If you're a foreign founder who has incorporated or is planning to incorporate in Canada, the hiring picture depends almost entirely on your sector and the roles you need to fill.

Tech, professional services, and innovation-focused businesses are the best sectors. The Global Talent Stream moves quickly, the CUSMA and CETA agreements cover many professional roles, and intra-company transfers work well for founders expanding from abroad.

Healthcare, construction, and food processing businesses face a more complex route, but the sector exemptions from the low-wage freeze mean the LMIA path remains open, and in healthcare, several provincial nominee programs provide additional pathways.

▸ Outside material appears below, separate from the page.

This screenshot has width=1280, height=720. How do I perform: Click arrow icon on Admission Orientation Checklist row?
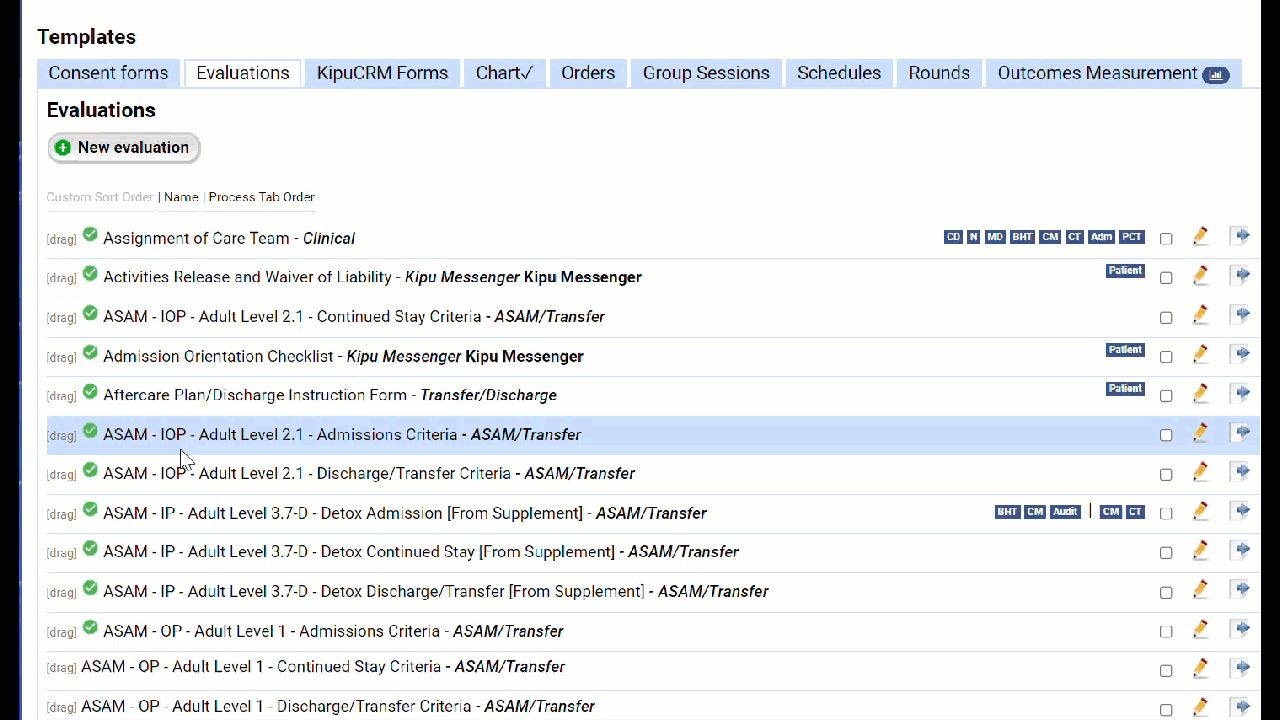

Hospitality, retail, and food service businesses face the most hostile environment in a decade. The combination of unemployment-rate freezes, workforce caps, shortened permit durations, and extended advertising requirements has made low-wage foreign hiring in these sectors genuinely difficult in most major Canadian cities in 2026. The LMIA-exempt routes, particularly Francophone Mobility and the PGWP pool, deserve serious attention from operators in these industries because the standard TFWP route is increasingly unavailable to them.

The system Canada has built is not arbitrary. It reflects a deliberate policy choice to protect domestic workers in lower-wage sectors during periods of elevated unemployment, while keeping the door open for sectors with genuine shortages and workers who bring skills the domestic market cannot supply. Understanding which side of that line your business and your hires fall on is the starting point for any realistic hiring strategy in Canada today.